**Exercise brief:** Tally the lines in the data below where the word "inside" appears, and give the tally alone.

::: Material for the task

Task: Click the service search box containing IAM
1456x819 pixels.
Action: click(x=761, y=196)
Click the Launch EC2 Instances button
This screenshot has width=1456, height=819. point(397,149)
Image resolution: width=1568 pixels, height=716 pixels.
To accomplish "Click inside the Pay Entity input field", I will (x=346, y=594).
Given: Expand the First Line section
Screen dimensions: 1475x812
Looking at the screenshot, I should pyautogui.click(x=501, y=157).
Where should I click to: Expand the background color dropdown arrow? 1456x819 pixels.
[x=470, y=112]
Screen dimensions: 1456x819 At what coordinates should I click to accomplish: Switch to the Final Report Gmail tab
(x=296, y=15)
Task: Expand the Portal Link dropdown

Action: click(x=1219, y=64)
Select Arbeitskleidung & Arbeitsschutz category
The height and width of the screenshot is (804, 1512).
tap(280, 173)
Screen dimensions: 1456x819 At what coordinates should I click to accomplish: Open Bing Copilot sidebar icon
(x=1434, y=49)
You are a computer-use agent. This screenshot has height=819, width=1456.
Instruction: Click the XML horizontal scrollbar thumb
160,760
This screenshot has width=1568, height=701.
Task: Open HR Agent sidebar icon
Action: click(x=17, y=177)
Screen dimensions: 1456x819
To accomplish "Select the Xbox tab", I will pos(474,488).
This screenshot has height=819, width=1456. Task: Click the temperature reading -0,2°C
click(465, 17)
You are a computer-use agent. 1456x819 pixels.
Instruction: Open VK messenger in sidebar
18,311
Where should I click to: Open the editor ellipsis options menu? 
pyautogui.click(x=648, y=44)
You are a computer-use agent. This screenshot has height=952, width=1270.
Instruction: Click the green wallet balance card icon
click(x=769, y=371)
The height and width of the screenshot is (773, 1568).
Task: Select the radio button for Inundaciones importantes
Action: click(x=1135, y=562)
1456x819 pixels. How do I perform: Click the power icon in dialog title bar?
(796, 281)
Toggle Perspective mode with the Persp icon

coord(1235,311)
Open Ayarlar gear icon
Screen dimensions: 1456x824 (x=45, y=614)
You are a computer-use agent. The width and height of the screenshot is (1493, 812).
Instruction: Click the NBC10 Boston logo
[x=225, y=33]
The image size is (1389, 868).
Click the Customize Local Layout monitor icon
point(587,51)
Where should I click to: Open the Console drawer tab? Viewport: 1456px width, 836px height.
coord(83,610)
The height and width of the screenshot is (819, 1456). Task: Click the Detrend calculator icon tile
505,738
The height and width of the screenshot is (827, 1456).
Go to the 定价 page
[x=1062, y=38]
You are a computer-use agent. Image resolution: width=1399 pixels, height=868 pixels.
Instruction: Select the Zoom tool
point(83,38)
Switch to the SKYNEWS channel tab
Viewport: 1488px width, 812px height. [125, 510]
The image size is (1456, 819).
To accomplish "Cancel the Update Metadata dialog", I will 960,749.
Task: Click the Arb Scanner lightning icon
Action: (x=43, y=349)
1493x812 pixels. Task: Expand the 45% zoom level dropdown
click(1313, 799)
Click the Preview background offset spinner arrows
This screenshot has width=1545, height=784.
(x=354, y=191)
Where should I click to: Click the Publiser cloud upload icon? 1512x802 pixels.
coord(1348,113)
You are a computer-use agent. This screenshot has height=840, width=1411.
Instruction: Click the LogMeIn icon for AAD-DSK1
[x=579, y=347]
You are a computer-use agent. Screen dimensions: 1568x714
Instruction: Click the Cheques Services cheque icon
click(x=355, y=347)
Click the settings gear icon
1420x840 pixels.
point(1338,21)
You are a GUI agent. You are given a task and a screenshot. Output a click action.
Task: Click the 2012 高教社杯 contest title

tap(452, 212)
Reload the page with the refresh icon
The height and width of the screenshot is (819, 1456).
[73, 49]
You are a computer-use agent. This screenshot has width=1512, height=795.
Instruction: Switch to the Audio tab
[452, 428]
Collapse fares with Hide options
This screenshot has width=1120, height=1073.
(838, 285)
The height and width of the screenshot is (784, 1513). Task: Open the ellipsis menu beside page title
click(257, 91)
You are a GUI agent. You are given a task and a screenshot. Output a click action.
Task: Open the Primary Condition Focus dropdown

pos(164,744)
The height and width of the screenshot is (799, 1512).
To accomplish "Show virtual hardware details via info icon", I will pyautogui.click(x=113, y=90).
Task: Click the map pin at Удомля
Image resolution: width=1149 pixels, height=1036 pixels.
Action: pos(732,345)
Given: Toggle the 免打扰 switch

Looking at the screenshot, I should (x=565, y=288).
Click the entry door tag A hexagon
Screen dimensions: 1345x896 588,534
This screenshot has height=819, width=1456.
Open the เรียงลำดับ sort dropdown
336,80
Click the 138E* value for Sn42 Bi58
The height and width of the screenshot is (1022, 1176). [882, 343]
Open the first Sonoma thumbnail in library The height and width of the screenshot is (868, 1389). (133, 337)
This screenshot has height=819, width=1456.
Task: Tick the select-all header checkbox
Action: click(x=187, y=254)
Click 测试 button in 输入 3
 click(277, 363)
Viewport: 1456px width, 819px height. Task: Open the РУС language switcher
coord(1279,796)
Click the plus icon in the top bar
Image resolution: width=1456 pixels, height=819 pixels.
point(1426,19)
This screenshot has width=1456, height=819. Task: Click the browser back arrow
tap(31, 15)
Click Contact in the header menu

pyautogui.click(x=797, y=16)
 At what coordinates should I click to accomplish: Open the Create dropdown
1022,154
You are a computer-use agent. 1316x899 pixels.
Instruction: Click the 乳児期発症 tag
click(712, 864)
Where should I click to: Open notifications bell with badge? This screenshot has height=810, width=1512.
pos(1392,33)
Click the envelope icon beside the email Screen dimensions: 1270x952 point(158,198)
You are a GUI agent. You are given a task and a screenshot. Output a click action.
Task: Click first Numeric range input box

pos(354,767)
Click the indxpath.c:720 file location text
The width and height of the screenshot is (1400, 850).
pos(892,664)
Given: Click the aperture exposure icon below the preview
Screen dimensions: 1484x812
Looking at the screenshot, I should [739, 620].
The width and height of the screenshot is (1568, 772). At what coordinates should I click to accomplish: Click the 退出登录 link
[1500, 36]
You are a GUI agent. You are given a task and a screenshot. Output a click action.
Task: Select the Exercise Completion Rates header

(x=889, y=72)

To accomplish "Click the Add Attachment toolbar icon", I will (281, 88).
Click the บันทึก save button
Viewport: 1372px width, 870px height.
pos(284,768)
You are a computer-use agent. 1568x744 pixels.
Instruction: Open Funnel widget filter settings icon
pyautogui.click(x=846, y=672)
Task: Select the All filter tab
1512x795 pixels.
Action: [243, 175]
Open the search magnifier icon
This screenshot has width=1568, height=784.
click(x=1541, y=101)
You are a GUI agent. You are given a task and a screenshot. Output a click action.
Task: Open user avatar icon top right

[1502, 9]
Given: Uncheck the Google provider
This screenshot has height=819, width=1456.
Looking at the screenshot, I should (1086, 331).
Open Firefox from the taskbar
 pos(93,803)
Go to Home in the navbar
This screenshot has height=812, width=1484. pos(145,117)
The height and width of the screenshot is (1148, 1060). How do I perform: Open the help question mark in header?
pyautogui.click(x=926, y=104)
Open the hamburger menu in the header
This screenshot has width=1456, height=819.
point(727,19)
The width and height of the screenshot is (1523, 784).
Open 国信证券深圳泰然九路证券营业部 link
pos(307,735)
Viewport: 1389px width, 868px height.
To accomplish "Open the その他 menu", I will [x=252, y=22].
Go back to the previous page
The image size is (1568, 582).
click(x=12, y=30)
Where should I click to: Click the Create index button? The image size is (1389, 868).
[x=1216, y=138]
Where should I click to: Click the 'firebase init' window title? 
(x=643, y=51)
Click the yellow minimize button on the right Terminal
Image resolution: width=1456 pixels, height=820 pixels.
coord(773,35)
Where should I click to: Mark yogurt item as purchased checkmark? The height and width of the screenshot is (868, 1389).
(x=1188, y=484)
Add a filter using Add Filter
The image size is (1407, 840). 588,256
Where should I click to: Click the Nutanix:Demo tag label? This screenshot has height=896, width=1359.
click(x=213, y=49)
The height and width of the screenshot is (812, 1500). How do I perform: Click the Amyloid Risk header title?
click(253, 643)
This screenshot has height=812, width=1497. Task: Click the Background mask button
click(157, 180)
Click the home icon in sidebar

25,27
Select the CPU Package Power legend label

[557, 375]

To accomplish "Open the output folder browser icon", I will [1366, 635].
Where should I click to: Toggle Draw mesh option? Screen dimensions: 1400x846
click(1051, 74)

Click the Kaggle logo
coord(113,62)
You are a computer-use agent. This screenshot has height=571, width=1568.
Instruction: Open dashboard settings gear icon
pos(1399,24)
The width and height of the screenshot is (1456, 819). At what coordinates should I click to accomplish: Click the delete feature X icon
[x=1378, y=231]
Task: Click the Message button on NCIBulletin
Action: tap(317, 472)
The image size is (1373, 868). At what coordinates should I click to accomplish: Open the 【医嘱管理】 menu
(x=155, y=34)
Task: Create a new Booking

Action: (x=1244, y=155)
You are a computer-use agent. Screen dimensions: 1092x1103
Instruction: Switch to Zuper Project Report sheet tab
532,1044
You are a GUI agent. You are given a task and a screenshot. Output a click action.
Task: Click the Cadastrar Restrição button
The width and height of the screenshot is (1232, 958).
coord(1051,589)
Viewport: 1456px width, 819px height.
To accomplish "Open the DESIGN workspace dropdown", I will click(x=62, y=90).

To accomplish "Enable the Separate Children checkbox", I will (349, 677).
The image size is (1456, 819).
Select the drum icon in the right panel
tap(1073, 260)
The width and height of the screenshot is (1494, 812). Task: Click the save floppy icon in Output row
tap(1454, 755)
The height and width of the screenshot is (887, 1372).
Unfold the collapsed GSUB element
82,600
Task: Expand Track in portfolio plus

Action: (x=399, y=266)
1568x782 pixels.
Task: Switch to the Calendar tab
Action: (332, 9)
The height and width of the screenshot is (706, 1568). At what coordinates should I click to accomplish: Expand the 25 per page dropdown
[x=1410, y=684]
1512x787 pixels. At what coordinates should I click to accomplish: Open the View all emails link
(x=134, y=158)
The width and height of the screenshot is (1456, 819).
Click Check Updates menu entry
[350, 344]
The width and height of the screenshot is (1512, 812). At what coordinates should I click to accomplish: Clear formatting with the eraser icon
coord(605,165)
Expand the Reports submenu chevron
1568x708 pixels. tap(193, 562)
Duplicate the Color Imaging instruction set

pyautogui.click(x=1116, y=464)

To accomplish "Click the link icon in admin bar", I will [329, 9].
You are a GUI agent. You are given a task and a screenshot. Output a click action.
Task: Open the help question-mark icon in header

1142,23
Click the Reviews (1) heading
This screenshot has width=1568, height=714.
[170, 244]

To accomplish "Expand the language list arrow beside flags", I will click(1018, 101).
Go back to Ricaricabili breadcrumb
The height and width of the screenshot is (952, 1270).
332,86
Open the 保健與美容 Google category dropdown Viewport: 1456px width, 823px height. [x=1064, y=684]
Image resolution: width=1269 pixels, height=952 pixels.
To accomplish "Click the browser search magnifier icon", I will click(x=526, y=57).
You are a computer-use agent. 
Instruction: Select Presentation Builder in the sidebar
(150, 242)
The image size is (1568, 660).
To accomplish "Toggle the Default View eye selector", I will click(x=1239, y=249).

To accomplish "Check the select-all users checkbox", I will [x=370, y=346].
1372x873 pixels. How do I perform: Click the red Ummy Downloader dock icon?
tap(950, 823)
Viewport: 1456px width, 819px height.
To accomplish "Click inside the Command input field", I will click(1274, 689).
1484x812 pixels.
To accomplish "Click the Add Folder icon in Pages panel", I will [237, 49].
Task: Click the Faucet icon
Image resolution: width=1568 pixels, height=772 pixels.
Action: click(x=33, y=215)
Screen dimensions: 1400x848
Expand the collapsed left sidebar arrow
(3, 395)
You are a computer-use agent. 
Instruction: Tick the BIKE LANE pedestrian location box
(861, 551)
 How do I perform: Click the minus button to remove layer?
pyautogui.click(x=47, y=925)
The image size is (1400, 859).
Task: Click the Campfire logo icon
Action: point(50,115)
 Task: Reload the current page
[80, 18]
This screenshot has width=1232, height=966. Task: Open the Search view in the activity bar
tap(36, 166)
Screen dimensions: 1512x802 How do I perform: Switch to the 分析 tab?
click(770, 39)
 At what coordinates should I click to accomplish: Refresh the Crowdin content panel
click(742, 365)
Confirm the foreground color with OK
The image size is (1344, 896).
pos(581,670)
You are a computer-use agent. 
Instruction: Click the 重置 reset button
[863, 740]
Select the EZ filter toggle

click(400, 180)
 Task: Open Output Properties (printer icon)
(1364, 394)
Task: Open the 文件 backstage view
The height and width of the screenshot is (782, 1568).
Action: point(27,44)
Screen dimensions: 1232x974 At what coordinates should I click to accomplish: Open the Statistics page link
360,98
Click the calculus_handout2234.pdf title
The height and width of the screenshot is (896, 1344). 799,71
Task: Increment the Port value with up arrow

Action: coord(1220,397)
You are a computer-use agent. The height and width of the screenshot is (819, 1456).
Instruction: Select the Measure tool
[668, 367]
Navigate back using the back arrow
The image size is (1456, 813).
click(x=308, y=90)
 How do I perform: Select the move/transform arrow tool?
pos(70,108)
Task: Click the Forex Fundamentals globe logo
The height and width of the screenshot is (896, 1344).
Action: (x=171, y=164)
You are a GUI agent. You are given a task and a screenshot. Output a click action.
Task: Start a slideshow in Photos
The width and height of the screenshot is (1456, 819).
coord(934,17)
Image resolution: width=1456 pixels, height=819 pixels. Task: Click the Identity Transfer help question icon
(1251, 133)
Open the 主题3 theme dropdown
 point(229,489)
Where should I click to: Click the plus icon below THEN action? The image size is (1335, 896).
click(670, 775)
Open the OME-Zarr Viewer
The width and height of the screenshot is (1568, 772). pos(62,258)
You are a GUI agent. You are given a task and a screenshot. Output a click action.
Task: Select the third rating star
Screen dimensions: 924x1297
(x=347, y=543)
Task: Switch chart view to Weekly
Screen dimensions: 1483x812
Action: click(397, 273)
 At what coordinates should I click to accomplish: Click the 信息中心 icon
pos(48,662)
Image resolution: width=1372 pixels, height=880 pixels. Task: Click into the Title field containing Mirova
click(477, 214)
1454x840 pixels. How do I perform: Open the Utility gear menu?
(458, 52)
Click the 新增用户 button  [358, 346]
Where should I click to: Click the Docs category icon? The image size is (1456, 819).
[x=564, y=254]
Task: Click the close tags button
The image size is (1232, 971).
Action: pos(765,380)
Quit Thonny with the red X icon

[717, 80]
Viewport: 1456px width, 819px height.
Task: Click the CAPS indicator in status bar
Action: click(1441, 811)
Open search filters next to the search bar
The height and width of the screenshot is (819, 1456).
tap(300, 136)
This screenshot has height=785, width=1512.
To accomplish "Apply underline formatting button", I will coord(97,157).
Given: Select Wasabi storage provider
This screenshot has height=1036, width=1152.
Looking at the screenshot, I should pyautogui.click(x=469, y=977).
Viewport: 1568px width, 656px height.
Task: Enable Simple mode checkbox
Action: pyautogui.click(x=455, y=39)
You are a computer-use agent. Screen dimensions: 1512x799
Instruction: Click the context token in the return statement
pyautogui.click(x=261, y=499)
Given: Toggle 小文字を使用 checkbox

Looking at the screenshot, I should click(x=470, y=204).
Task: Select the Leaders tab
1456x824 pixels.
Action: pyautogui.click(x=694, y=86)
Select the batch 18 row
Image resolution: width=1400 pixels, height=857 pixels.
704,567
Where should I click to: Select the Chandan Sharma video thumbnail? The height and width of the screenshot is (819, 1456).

::::::

**Result below:** 2